## Work instruction
Print the part of the abstract on agentic AI in neuroradiology from "Systematic Review: Agentic" to "MN, 55,905, USA.", word for word.

## Selected excerpt
++++

Systematic Review: Agentic AI in Neuroradiology: Technical Promise with Limited Clinical Evidence.
Authors
Affiliations (4)
Affiliations (4)
- Radiology Informatics Lab, Department of Radiology, Mayo Clinic, Rochester, MN, 55905, USA. [email protected].
- Radiology Informatics Lab, Department of Radiology, Mayo Clinic, Rochester, MN, 55905, USA.
- Department of Radiology, Mayo Clinic, Rochester, MN, 55,905, USA.
- Radiology Informatics Lab, Department of Radiology, Mayo Clinic, Rochester, MN, 55905, USA. [email protected].
Abstract
Agentic artificial intelligence systems featuring iterative reasoning, autonomous tool use, or multi-agent collaboration have been proposed as solutions to the limitations of large language models (LLMs) in neuroradiology. However, the extent of their implementation and clinical validation remains unclear. We systematically searched PubMed, Web of Science, and Scopus (January 2022-August 2025) for studies implementing agentic AI in neuroradiology. Six independent reviewers (three medical doctors and three AI specialists) assessed full texts. Agentic AI was defined as requiring mandatory iterative reasoning plus either autonomous tool use or multi-agent collaboration. Study quality was evaluated using adapted QUADAS-AI criteria. From 230 records, 9 studies (3.90%) met inclusion criteria. Of these, five (55.60%) implemented true multi-agent architecture, two (22.20%) used hybrid or conceptual frameworks, and two (22.20%) relied on single-model LLMs without genuine agentic behavior. All nine studies were single center with no external validation. Sample sizes were small (median 142 cases; range 16-302). The only randomized controlled trial-INSPIRE (neurophysiology with imaging correlation)-demonstrated high technical performance (≈92% accuracy; AIGERS 0.94 for AI-assisted vs. 0.70 for AI-only, p < 0.001) but showed no measurable clinical benefit when physicians used AI assistance compared with independent reporting. Safety assessments were absent from all studies. Agentic AI in neuroradiology remains technically promising but clinically unproven. Severe evidence scarcity (3.90% inclusion rate), frequent overextension of the "agentic" label (30% of studies lacked genuine autonomy), and the persistent gap between technical performance and clinical utility indicate that the field remains in its early research phase. Current evidence is insufficient to support clinical deployment. Rigorous, multi-center prospective trials with patient-centered and safety outcomes are essential before clinical implementation can be responsibly considered.

++++

## Dataset content
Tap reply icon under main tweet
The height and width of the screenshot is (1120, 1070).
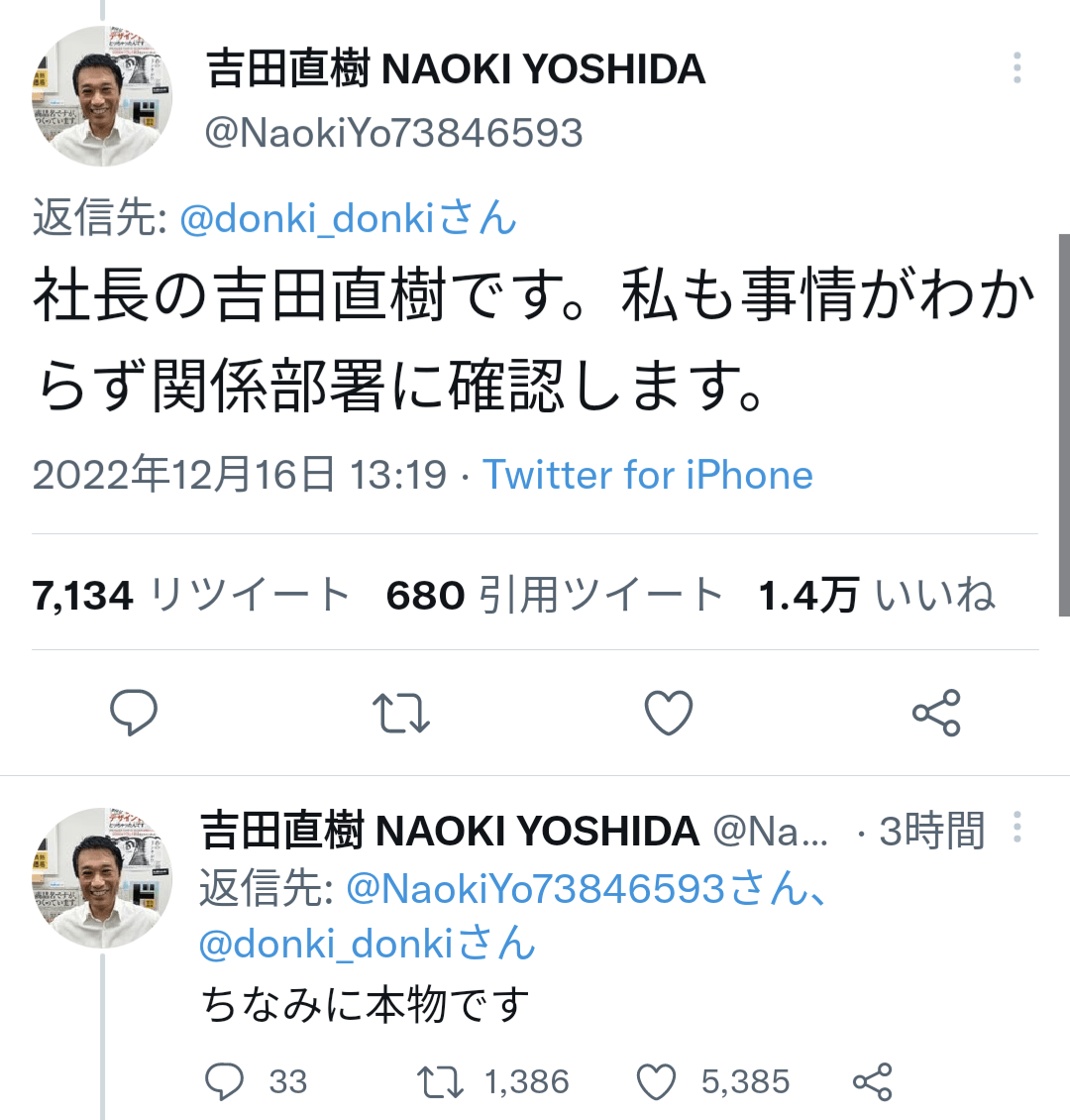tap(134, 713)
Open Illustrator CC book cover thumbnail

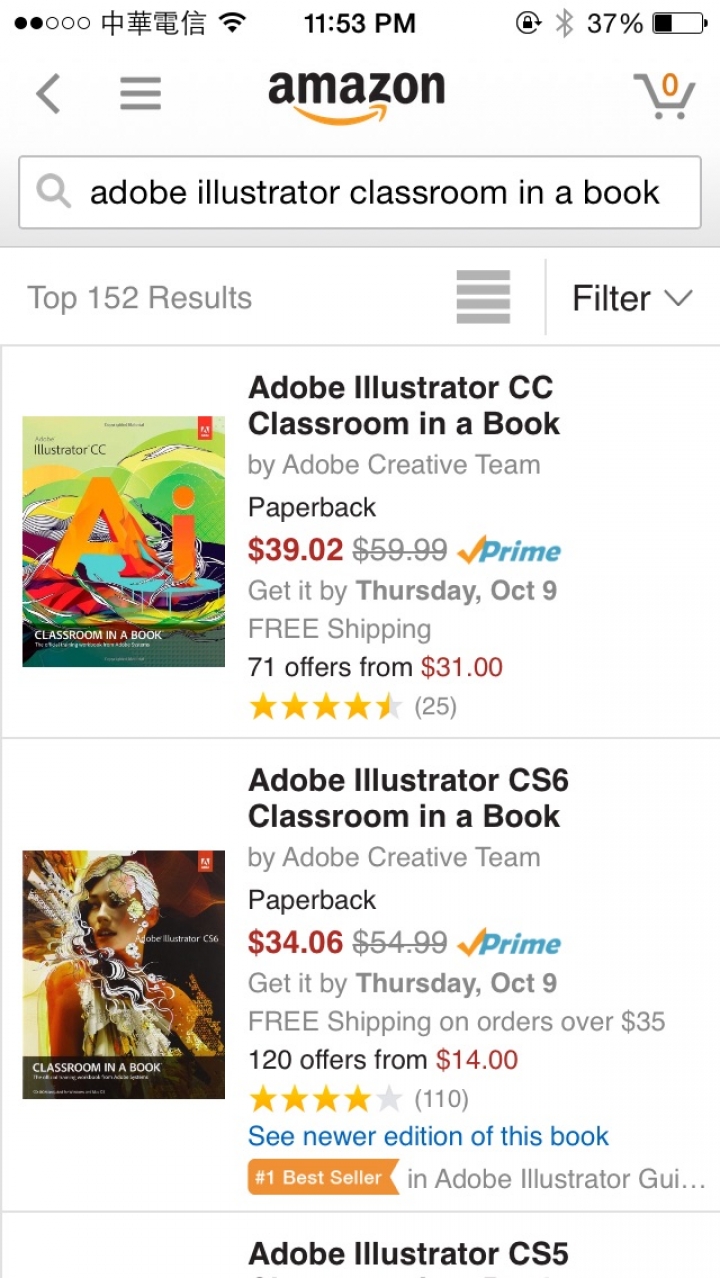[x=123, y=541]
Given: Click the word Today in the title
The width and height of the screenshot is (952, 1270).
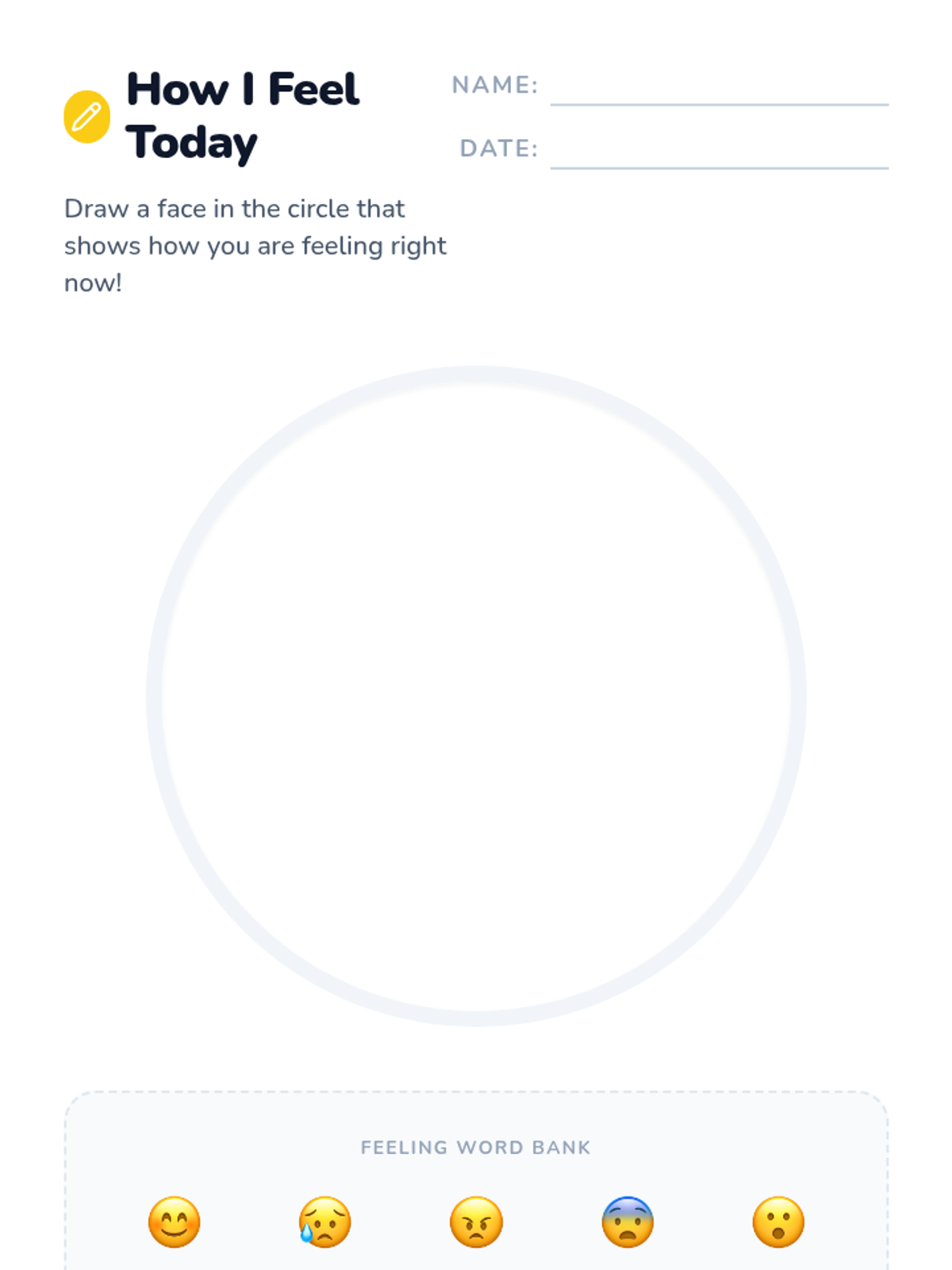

++++

## Answer section
Systematic Review: Agentic AI in Neuroradiology: Technical Promise with Limited Clinical Evidence.
Authors
Affiliations (4)
Affiliations (4)
- Radiology Informatics Lab, Department of Radiology, Mayo Clinic, Rochester, MN, 55905, USA. [email protected].
- Radiology Informatics Lab, Department of Radiology, Mayo Clinic, Rochester, MN, 55905, USA.
- Department of Radiology, Mayo Clinic, Rochester, MN, 55,905, USA.